Чёрт знает, какие глупости лезут в голову по причине сильного душевного волнения.

– А что, – ответила, выслушав самый приблизительный абрис [4] плана Вяземская своим мелодично-обволакивающим (вне строя) голосом, – мне нравится. Особенно после всего, что сегодня было. Фёст стопроцентно на нашей стороне (попробовал бы возразить! Сейчас у девушки имелось против него неотразимое оружие, которым из двух влюблённых успешно может пользоваться тот, у кого нервы крепче и выдержки больше), Секонда мы тоже уломаем, ничего сложного. (Людмила воспринимала аналога своего Фёста как человека хотя и героического, увенчанного всеми возможными наградами, кроме того, своего прямого начальника, но при этом гораздо более слабохарактерного, чем «брат», ведомого в этой странной паре.) А вот с Тархановым им самим придётся работать, нам такая фигура не по зубам. Надо бы, конечно, ещё вызвать оттуда, где они сейчас находятся, остальных девчонок во главе с «дядькой Черномором» (Уваровым), ну и Сильвию, конечно. Без неё – никуда.

– А что Сильвия? Ей как раз сейчас здесь делать нечего. С автоматом бегать – не её уровень. Сами справимся. А аналитиков и без неё достаточно, – возразила Герта.

– Да как сказать, – Людмила смотрела на вещи глубже, – не те из нас аналитики. Сегодня мы одно дело сделаем, а что вследствие этого завтра начнётся?

– Что завтра начнётся – завтра и решим, – сказал, отворачиваясь от окна, Мятлев. Ему хотелось немедленных действий, и не только мести (хотя и её тоже), а созидательной деятельности по наведению в стране настоящего порядка. Важнее же всего – возможность в последний момент перехватить инициативу, удержать власть и впредь выступать на переговорах с Императором, как самостоятельная, независимая сила. Не изучал Леонид Ефимович как следует историю Варшавского восстания, иначе не повторял бы ошибку Бура-Комаровского [5].

– Нет, так не положено, – уже более жёстким тоном возразила Вяземская. – Одно дело, когда мы там у вас импровизировали, действовали в условиях крайней необходимости. А самостоятельно в другой стране смену государственного строя всемером устраивать… Нет, так не пойдёт. На то верховное главнокомандование имеется.

– Вдевятером, – машинально поправила Герта, – если Уварова и Фёста считать. А так ты права, пожалуй. Это я погорячилась… – Она выразительно посмотрела на Мятлева. Мол, и ты в моей горячности виноват.

– Давай сначала то, что нам непосредственно приказано, исполним. Дипломатический ужин в честь главы сопредельного государства – это тебе не офицерские посиделки. Потом отзовём Фёста и предложим. Как он скажет, так и будет.

Поужинали наскоро, аппетита не было почти ни у кого, адреналин в крови ещё присутствовал в достаточных количествах.

– Я бы предложил прогуляться по вечерней Москве, – сказал Фёст, – ничего более осмысленного мы сейчас предпринять не можем. Времени у нас неограниченно. Можем хоть месяц отдыхать, а там стрелки остановлены, как на шахматных часах. Попросим местных товарищей принять бразды правления и окружить нас заботой «согласно законов гостеприимства».

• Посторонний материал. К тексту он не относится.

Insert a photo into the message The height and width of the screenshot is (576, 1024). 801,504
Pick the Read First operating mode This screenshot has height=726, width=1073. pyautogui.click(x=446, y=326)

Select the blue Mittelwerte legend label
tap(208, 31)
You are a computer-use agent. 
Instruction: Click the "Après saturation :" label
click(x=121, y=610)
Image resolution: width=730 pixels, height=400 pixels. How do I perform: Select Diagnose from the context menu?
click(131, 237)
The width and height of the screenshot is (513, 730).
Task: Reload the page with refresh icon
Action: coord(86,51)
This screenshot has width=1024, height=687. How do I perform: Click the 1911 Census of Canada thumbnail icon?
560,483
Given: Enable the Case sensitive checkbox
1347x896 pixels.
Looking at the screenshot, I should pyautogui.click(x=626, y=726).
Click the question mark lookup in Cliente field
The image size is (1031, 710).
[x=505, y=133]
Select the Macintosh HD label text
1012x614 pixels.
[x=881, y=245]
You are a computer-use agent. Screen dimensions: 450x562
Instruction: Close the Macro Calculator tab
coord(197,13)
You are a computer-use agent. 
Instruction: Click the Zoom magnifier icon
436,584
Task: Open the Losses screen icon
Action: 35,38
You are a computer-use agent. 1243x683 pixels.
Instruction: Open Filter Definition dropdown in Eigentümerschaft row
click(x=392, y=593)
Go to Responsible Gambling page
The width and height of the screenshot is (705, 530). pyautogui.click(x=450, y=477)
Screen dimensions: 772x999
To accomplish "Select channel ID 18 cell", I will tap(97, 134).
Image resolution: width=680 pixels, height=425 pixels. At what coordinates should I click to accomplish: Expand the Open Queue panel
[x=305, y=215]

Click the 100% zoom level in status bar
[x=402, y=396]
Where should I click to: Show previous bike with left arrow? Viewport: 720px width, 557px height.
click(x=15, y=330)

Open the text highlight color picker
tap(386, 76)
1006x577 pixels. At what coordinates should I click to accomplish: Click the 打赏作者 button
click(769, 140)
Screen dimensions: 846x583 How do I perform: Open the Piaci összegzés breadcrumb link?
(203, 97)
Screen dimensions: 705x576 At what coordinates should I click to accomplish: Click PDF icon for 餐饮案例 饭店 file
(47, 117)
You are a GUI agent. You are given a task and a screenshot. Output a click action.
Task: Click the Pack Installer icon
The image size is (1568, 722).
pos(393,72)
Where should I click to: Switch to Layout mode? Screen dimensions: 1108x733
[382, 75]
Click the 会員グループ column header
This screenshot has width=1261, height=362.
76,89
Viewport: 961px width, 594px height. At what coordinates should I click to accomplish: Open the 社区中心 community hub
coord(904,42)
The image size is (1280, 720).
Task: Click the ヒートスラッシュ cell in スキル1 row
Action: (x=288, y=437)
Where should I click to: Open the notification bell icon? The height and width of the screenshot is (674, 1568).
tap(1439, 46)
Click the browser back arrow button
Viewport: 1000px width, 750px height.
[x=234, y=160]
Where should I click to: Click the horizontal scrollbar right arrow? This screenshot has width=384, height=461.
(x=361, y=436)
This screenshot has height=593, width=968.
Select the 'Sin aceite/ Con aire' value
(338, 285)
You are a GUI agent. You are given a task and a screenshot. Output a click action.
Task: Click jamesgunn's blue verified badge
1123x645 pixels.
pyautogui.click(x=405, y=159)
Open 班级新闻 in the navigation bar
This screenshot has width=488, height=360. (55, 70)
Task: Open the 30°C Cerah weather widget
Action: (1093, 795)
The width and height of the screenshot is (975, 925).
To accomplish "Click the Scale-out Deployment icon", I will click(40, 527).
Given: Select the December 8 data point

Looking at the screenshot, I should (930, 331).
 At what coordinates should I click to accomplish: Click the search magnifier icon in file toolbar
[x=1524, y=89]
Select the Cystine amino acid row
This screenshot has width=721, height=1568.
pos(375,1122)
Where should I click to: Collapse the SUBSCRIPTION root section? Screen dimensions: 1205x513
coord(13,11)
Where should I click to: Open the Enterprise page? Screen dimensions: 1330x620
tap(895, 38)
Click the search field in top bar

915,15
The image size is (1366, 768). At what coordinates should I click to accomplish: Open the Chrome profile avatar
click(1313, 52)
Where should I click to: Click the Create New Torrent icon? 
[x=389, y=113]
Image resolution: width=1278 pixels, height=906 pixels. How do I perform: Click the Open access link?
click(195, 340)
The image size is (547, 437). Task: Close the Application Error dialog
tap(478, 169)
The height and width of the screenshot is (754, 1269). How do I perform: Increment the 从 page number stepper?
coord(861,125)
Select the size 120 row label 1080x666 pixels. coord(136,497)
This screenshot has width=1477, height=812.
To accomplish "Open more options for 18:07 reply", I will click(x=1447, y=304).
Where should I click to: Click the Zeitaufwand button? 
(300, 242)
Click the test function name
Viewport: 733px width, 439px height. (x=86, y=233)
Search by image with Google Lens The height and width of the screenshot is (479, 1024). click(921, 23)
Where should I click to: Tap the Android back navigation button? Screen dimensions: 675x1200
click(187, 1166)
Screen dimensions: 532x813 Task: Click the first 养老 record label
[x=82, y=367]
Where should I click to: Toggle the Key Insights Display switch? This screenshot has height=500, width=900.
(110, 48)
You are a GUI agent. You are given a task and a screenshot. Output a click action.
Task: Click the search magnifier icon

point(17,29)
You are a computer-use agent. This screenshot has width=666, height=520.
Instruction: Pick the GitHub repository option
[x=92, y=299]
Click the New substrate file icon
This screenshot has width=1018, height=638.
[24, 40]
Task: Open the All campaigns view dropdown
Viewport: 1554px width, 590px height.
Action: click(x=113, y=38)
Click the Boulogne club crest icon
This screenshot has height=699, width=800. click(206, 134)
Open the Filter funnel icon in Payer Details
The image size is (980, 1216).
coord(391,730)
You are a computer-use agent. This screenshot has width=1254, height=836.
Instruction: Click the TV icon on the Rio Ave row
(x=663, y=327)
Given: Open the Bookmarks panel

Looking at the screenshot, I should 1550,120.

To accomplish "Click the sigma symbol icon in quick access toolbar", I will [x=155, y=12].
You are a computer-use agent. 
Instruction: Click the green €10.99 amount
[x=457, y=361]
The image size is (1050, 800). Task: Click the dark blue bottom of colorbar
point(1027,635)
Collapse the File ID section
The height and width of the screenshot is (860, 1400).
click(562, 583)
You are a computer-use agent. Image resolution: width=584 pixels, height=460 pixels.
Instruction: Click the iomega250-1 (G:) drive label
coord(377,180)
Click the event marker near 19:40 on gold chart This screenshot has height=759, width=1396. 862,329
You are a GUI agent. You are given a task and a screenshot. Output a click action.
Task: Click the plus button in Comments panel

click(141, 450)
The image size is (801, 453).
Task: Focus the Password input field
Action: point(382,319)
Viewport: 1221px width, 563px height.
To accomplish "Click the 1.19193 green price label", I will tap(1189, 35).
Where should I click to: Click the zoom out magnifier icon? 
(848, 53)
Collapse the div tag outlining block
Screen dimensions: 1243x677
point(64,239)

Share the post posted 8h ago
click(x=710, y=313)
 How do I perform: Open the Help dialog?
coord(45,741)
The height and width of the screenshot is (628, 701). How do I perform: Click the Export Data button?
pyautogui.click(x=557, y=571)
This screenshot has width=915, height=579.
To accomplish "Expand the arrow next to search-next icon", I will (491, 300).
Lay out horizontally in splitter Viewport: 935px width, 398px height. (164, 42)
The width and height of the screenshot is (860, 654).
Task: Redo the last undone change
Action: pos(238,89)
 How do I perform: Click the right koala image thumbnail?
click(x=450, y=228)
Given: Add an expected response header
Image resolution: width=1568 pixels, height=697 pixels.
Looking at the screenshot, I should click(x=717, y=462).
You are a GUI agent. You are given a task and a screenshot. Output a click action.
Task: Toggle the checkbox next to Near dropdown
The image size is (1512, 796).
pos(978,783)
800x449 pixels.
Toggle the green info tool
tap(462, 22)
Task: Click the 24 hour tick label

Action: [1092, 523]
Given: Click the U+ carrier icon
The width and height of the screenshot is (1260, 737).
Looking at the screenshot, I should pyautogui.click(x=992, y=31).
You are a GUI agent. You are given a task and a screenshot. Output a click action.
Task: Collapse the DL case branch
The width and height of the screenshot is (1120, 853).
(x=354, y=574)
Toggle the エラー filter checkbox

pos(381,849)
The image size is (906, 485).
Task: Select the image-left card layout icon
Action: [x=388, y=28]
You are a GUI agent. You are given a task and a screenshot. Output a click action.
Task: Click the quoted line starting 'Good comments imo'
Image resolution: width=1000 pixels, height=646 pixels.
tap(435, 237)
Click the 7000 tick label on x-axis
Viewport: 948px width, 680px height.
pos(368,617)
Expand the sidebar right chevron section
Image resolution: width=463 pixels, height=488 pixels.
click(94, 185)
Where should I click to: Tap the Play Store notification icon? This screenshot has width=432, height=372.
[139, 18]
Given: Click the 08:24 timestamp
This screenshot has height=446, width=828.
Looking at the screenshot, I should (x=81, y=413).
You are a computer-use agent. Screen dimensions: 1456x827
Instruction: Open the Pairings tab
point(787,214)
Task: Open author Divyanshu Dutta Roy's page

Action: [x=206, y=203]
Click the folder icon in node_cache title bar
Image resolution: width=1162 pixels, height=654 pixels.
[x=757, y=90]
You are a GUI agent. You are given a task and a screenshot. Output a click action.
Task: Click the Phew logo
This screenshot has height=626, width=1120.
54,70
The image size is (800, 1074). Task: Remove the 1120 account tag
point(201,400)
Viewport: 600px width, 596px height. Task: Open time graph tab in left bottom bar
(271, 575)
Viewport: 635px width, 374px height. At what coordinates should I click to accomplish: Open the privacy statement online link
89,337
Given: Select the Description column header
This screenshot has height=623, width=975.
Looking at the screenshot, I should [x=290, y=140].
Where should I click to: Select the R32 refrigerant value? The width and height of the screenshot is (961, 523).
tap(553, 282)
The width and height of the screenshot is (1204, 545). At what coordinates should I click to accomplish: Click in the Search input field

Насколько мне известно, да вот и Леонид Ефимович подтвердит – этот город, ваше высокопревосходительство, во множество раз безопаснее нашего с вами. Самодеятельной преступности здесь, считайте, нет, только профессиональная, которая уличным хулиганством не занимается, наоборот, сама бдительно следит, чтобы всякие отморозки ей лишних проблем с властями не создавали. Наркомании и наркоманов тоже нет, кокаином, гашишем и опиумом больше в великосветских салонах и на богемных сборищах балуются, как у нас до Первой мировой. Ну и постовые городовые на каждом перекрёстке стоят, в пределах зрительной и звуковой (свистком) связи…

– Прямо рай земной у них здесь, получается, – недоверчиво хмыкнул президент. – Отчего же у нас, что в России, что в США, преступность непрерывно растёт, причём становится всё более агрессивной и немотивированной?

– Ну, Георгий Адрианович, – не выдержал уже Секонд. – Вы же юрист всё-таки, неужели нужно столь очевидные вещи растолковывать? Видно, на вашем факультете чему-то не тому учили. И Маркса с Энгельсом, наверное, на семинарах игнорировали. Вы же успели эпоху тотального марксистско-ленинского образования застать?